Using the listing below, count the lines in which "with" appears; give the count alone.

» PROVIDED MATERIAL:
+++

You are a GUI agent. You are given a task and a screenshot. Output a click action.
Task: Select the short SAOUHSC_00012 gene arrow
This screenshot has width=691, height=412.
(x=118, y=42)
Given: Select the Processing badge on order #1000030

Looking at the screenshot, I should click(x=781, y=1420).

+++

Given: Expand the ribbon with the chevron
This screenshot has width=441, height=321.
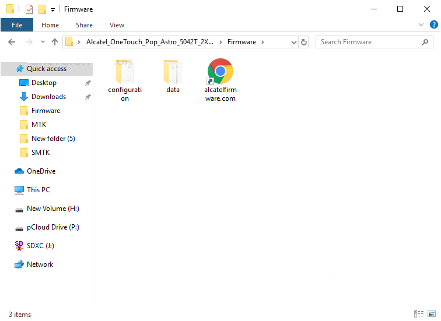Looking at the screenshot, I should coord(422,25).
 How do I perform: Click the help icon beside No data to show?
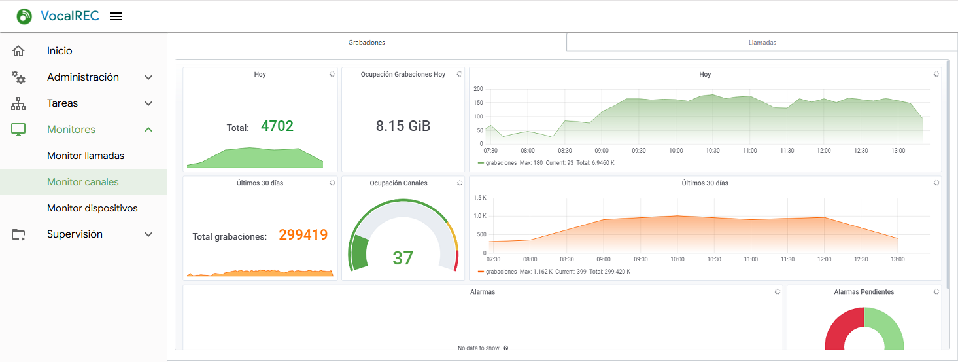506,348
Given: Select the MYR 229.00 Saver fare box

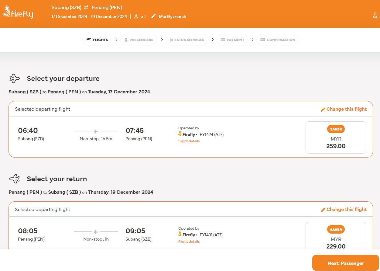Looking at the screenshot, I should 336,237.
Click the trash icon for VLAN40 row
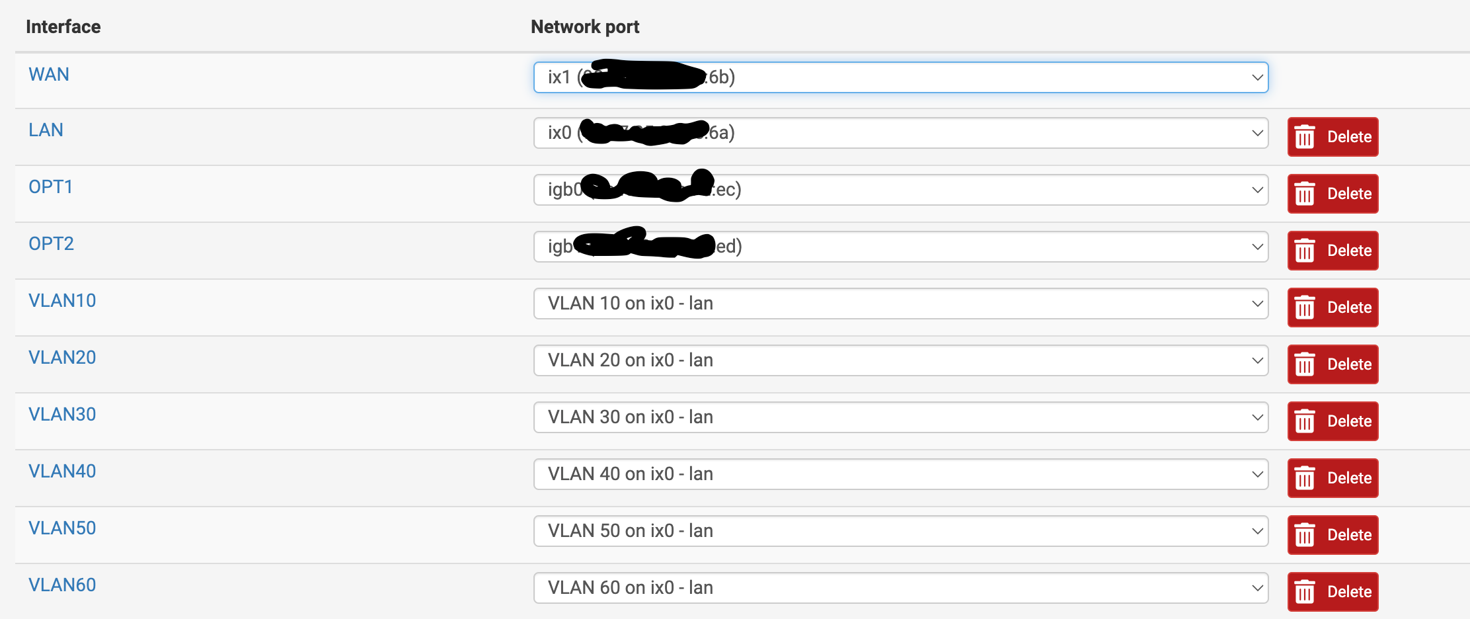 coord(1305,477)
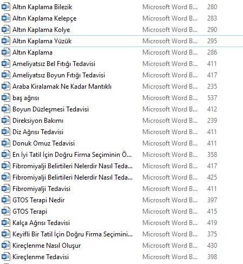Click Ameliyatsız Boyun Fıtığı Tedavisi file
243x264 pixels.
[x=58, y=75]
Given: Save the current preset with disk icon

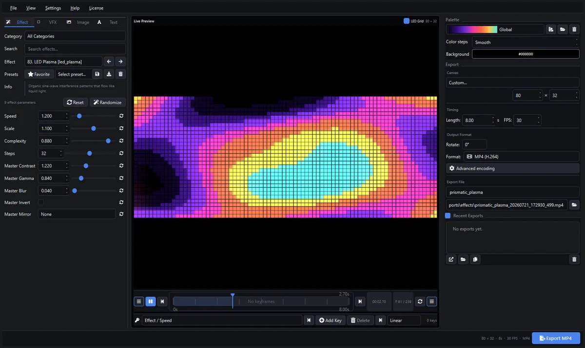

+++

» WORKED SOLUTION: 2